Chambres à nuages et à bulles
Chambres à nuages et à bulles. Les chambres à nuages, initialement appelées chambres de Wilson, convertissent la traînée d'ionisation des particules chargées en formations de gouttelettes visibles. Un récipient scellé contient une vapeur sursaturée, souvent de l'alcool isopropylique ou du fréon, et un fort champ électrique établi entre deux électrodes. Lorsqu'une particule relativiste traverse la chambre, elle ionise la vapeur sur son trajet ; les ions servent de noyaux de condensation, provoquant une chaîne de gouttelettes qui émerge en une légère traînée. La taille et la courbure des stries révèlent la charge, l’impulsion de la particule et, lorsqu’elle est observée dans un champ magnétique, le signe de sa charge et de sa masse grâce aux mesures de courbure.
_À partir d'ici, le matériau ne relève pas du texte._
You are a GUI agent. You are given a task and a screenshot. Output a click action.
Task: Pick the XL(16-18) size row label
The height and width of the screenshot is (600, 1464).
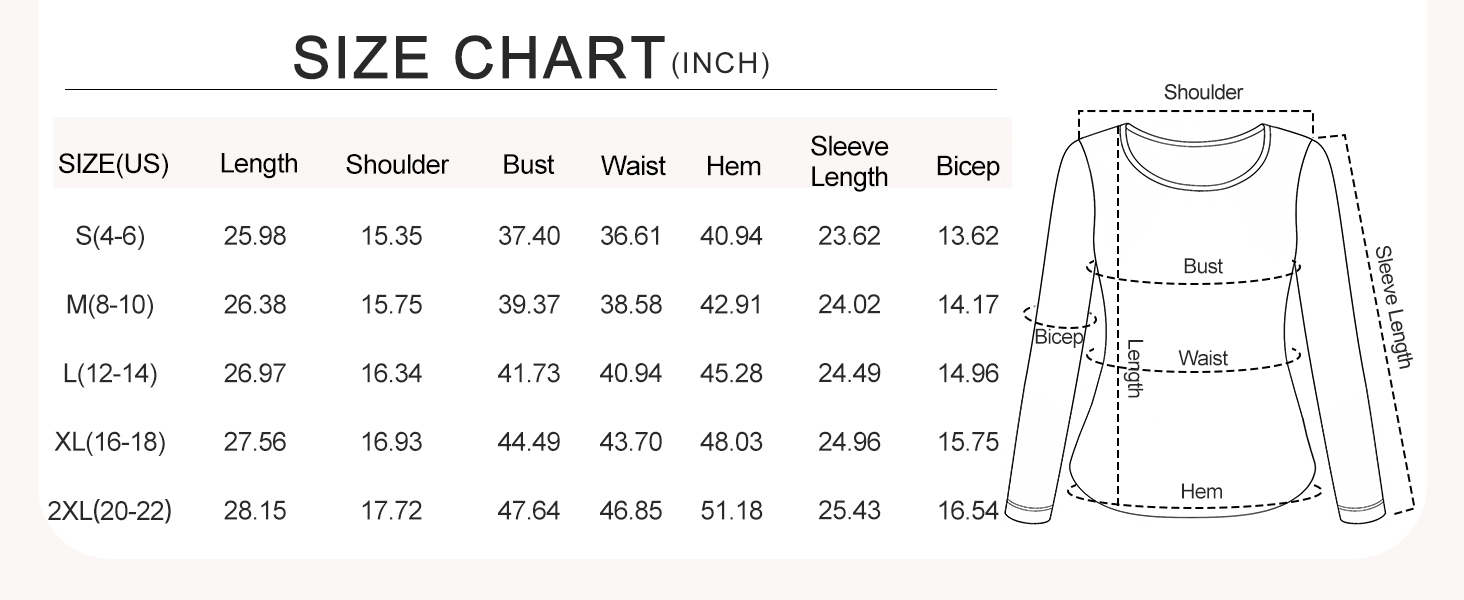coord(110,442)
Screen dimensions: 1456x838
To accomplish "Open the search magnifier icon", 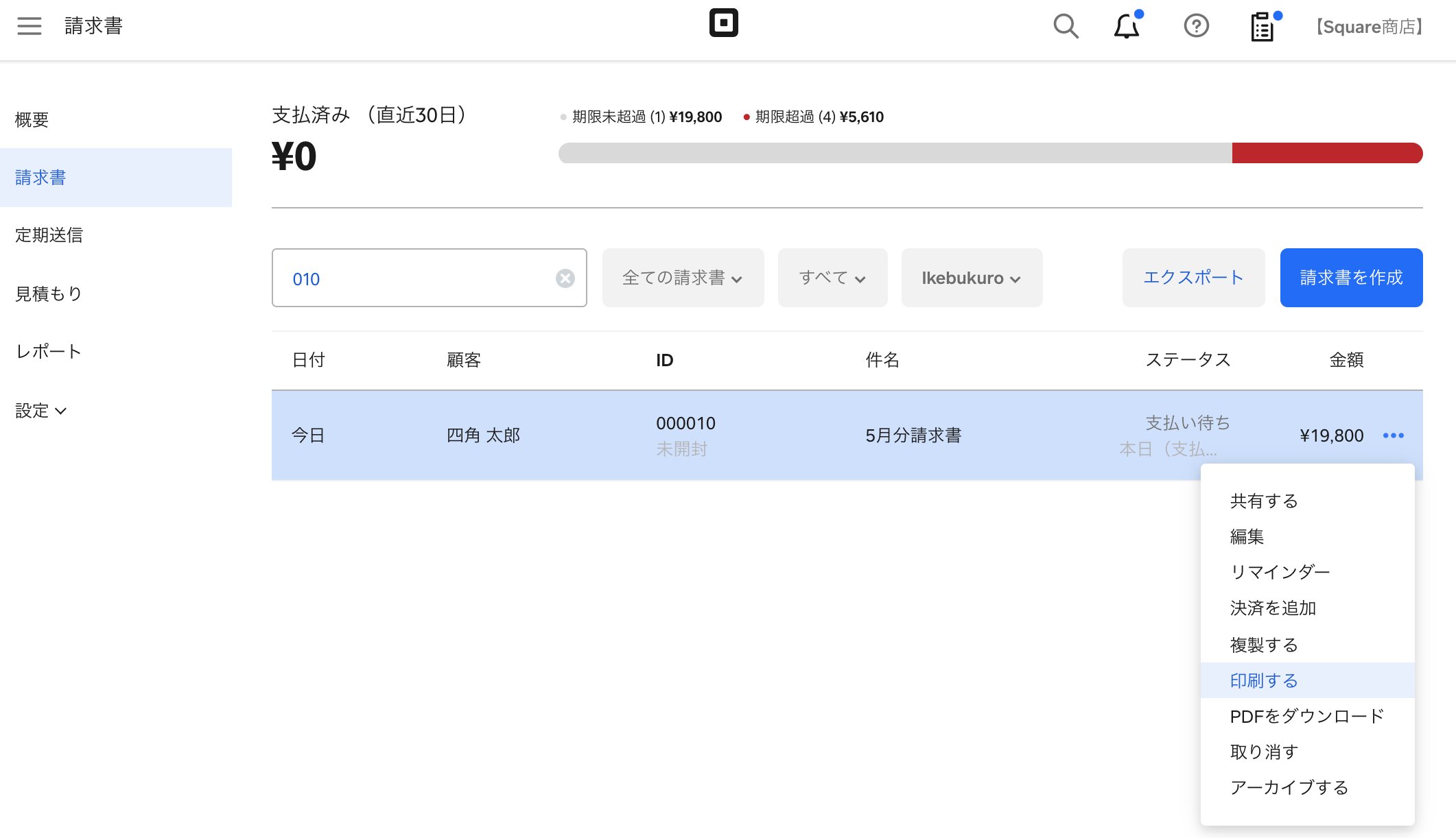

Les chambres à bulles étendent ce concept à un liquide surchauffé (généralement de l’hydrogène ou du fréon liquide), où les points d’ionisation déclenchent une ébullition localisée, formant des bulles qui tracent la trajectoire de la particule. Les deux chambres ont joué un rôle déterminant dans la découverte de particules à vie courte telles que des pions, des kaons et des particules étranges, validant les prédictions du modèle des quarks et fournissant des preuves précoces de l'interaction faible grâce à l'observation des traces de muons induites par les neutrinos.
Contexte théorique
Ces détecteurs se sont également révélés fondamentaux dans les tests de précision du modèle standard. En mesurant la courbure des traces dans des champs magnétiques uniformes et la densité des colonnes de bulles, les physiciens ont pu extraire les moments magnétiques des hypérons et déterminer les rapports de branchement de désintégration avec une grande précision. La haute résolution spatiale des chambres, de l’ordre du micromètre, a permis de détecter des états exotiques, comme les mésons ϒ, et d’observer des motifs d’interférence indiquant l’existence d’antiparticules et une asymétrie matière-antimatière. Après l’avènement des détecteurs électroniques et des traqueurs au silicium, les chambres à nuages et à bulles sont devenues largement obsolètes, mais leur héritage reste ancré dans la première confirmation des familles de particules, les connaissances sur la spectroscopie des mésons et la démonstration pédagogique de la manière dont les particules chargées ionisent la matière.